*Task instructions:* Images excluded, return every record exactly as it reads.

Extracted data entries:

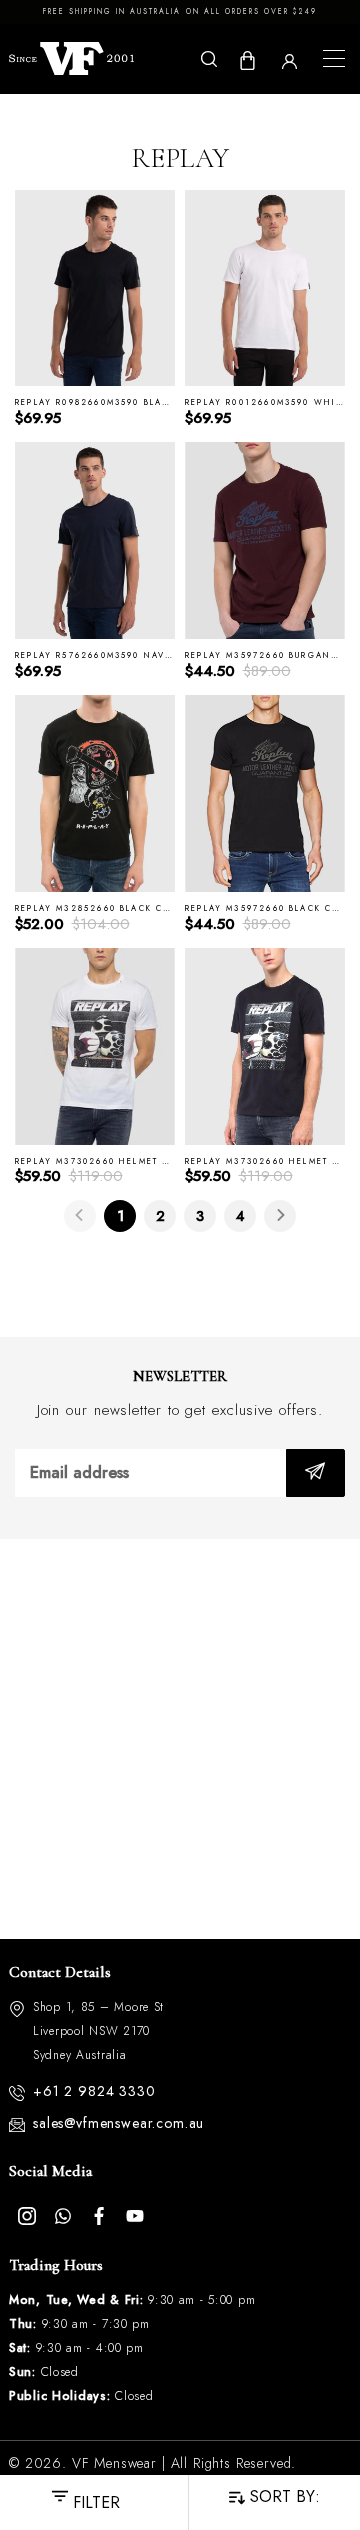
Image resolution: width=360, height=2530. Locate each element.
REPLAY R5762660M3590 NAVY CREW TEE (121, 655)
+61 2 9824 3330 (94, 2091)
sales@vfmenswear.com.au (118, 2123)
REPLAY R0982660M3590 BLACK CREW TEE (123, 402)
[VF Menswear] (71, 58)
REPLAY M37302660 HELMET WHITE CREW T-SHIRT (144, 1161)
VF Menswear (114, 2463)
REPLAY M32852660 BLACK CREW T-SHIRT (122, 908)
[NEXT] (280, 1216)
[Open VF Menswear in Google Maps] (180, 1739)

*Answer space:*
Image resolution: width=360, height=2530. Locate each element.
REPLAY R5762660M3590 NAVY CREW TEE (121, 655)
+61 2 9824 3330 (94, 2091)
sales@vfmenswear.com.au (118, 2123)
REPLAY R0982660M3590 BLACK CREW TEE (123, 402)
[VF Menswear] (71, 58)
REPLAY M37302660 HELMET WHITE CREW T-SHIRT (144, 1161)
VF Menswear (114, 2463)
REPLAY M32852660 BLACK CREW T-SHIRT (122, 908)
[NEXT] (280, 1216)
[Open VF Menswear in Google Maps] (180, 1739)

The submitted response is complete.